Obtaining appropriate builder's risk insurance coverage for infrastructure projects is crucial when considering these unique factors and increased risk factors. Adequate coverage should address the specific risks associated with the project, including the scale, complexity, duration, and environmental factors to mitigate potential financial and operational impacts.

Case Study

We will now look at a fictionalized case study where a major loss event occurred on an infrastructure project triggering an assessment by a forensic engineer and a delay expert to assess the claim and resultant damages.

Project Background and Overview of “Northeast Big Move”

  • The “Northeast Big Move” spent six years in development, with a five-year project schedule. The project delivery utilized a public, private partnership contract involving two U.S. states with an Owner Controlled Insurance Program (P3 OCIP).
  • This was a $5.2B infrastructure project including nine bridges, a six lane below grade freeway, cut and cover tunnels, interchanges, parklands, and recreational trails.
  • The design strives to utilize tunnels to minimize the environmental impact on surroundings and ensure easy access for wildlife.
Figure 2 - Concept for the
Figure 2 - Concept for the "Northeast Big Move."
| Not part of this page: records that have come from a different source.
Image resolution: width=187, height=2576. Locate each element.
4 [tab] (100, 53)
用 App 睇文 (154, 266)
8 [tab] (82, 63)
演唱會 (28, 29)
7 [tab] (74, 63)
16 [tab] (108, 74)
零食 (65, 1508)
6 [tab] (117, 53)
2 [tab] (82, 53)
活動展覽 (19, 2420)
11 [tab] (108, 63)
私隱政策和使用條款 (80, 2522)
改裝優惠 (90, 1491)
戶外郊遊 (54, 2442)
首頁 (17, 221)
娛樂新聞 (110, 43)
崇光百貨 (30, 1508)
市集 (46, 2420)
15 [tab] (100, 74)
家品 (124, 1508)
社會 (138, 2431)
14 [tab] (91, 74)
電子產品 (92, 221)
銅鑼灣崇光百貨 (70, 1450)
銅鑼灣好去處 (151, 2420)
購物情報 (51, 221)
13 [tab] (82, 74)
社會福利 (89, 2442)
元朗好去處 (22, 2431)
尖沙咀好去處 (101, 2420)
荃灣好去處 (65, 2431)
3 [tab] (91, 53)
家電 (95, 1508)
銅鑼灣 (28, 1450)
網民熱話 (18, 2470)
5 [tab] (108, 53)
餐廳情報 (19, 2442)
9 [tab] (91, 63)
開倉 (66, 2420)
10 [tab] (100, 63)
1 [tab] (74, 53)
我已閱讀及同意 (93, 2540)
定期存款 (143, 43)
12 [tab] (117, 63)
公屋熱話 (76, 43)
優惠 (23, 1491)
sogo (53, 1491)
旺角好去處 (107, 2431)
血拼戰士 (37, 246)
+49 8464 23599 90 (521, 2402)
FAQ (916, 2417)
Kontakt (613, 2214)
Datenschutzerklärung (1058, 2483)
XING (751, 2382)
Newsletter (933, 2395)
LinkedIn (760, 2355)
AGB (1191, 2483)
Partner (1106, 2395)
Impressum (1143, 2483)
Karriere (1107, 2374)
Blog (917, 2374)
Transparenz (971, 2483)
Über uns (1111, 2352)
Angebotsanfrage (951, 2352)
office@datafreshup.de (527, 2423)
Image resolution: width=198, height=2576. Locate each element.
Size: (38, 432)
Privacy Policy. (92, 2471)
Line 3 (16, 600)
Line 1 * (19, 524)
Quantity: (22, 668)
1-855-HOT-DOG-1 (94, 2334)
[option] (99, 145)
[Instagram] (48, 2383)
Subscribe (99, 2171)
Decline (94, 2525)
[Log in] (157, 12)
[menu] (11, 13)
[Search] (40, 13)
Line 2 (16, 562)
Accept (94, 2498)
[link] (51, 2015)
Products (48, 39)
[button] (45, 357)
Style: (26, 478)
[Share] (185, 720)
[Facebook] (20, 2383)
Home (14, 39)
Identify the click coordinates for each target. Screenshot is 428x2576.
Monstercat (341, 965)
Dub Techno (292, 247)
Incident Analysis and Immediate Response Strategies

Claim Incident

  • During the bridge construction, a few days of heavy rain and a high wind event hit the project site, resulting in significant damage to a partially constructed bridge.
  • The storm caused structural failures, including collapsed scaffolding, damage to the bridge deck, and displacement of materials and equipment.
  • The insurance policy covered damages caused by severe weather events, including storms, and provided coverage for repair costs and schedule delays.
  • One of the girders fell off the abutment and collapsed. Upon further investigation, some cracks were also discovered in the bridge deck.
  • Investigations revealed similar cracks on another bridge and another tunnel.
  • The project was approximately 60% complete, but behind schedule by two months prior to the incident.

Assessment Process

Immediate Response

  • The insured’s project team, including the forensic engineer, in collaboration with the adjuster, conducted an initial inspection of the damage immediately following the storm to assess the extent of the loss.
  • Safety precautions were taken in coordination with authorities having jurisdictions (AHJs) to secure the construction site and prevent further damage.

Facts Before the Incident

Expert Evaluation

  • Expert forensic engineers specializing in bridge construction and structural integrity were engaged to assess the damage.
  • The engineer of record (EOR) discovered that the European subcontractor responsible for supplying the project concrete girders had been using “tack weld” to hold rebar cages in place. The girder supplier had used this type of welding on numerous projects in Europe without any problem.
  • The EOR believed such welds did not comply with the US national codes and standards, so instructed the use of alternative techniques.
  • The subcontractor declined “change of methods” due to significant additional cost and time implications.
  • The EOR had elevated the issue to the Department of Transportation (DOT). An intense negotiation was ongoing between the DOT and the subcontractor when the event occurred.

Key Findings

Cause of the Loss

  • A multidisciplinary approach was adopted with a forensic structural engineer, a forensic material engineer, and a delay & impact expert.
  • Based on the investigations, it was established that:
    • Tack welds were not in compliance with the applicable codes.
    • Tack welding had no material effect in the crack development.
    • Cracks were developed because of inadequate concrete curing during cold winter nights.
    • Cracks only developed in three structures because they were exposed to the extreme cold period; the other eight condemned structures were in good structural condition.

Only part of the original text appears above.